The majority of new small businesses forming in Massachusetts are taking advantage of the flexibility and simplicity of a Limited Liability Company (LLC). An LLC allows the organization to limit personal liability of its owners and operators; avoid double taxation by taking advantage of the flow-through taxation structure; avoid the administrative and procedural headaches and documentation required of corporations; and allow its owners/operators to expand its ownership base, and adjust profit and loss allocations. LLCs are for the small start-up business and the more sophisticated, large enterprise.

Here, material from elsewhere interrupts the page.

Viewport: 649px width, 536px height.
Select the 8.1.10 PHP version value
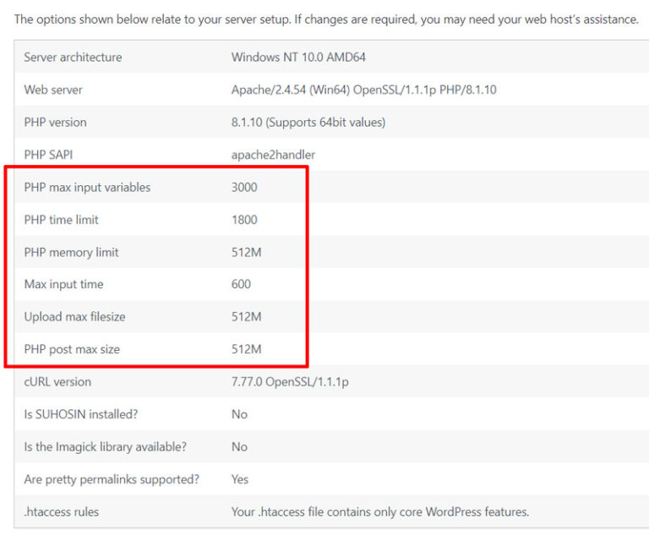(x=308, y=123)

Rather than acting as a sole proprietorship, a single member LLC may be created by a single individual conducting permissible and legal business activity. In this instance, only Articles of Organization are required for the LLC, however, every LLC should have a written Operating Agreement. If your LLC does not have an Operating Agreement, then Massachusetts law (M.G.L. ch. 156C, et seq.) will determine the rights and obligations of the managers and members of the LLC, as well as set out rules for determining how certain factual scenarios are resolved (e.g. the termination of business affairs; or the death or disability of an owner). Your Operating Agreement will set up and detail your organization’s policies and procedures for profit and loss distributions; succession; adding new owners (members); management and governance; and death/disability/wind down/liquidation.
If you are entering into a partnership with one or more partners, then it is critical that you set out and enter into a written Operating Agreement. In essence, you will be able to formalize the importance features of your partnership, and ensure that both parties’ rights and interests are protected. Here, your Operating Agreement for your Massachusetts LLC can establish procedures for management, day to day decision making, the amount or type of authority of the managers, the exit of a member from the partnership, contributing capital to the organization; and adding new members to the partnership.

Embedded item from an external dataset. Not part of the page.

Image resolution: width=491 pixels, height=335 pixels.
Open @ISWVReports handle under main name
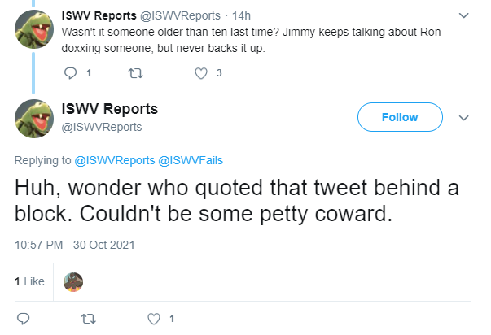tap(102, 127)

Beyond the basic documents for an LLC, you may need additional documents depending on your type of business and operational structure. You may need agreements with employees regarding confidentiality of information, trade secrets, customer lists and the like; no solicitation of clients and customers; and non-competition agreements to preclude your employees from working for your immediate competition, or setting up a competing enterprise in your market. You may also want to sell or vest ownership of the organization to some key employees or set up a structure for succession of your membership interests. If you are purchasing or leasing equipment, or dealing with a commercial landlord or purchasing commercial space, you will certainly require written contracts in these instances.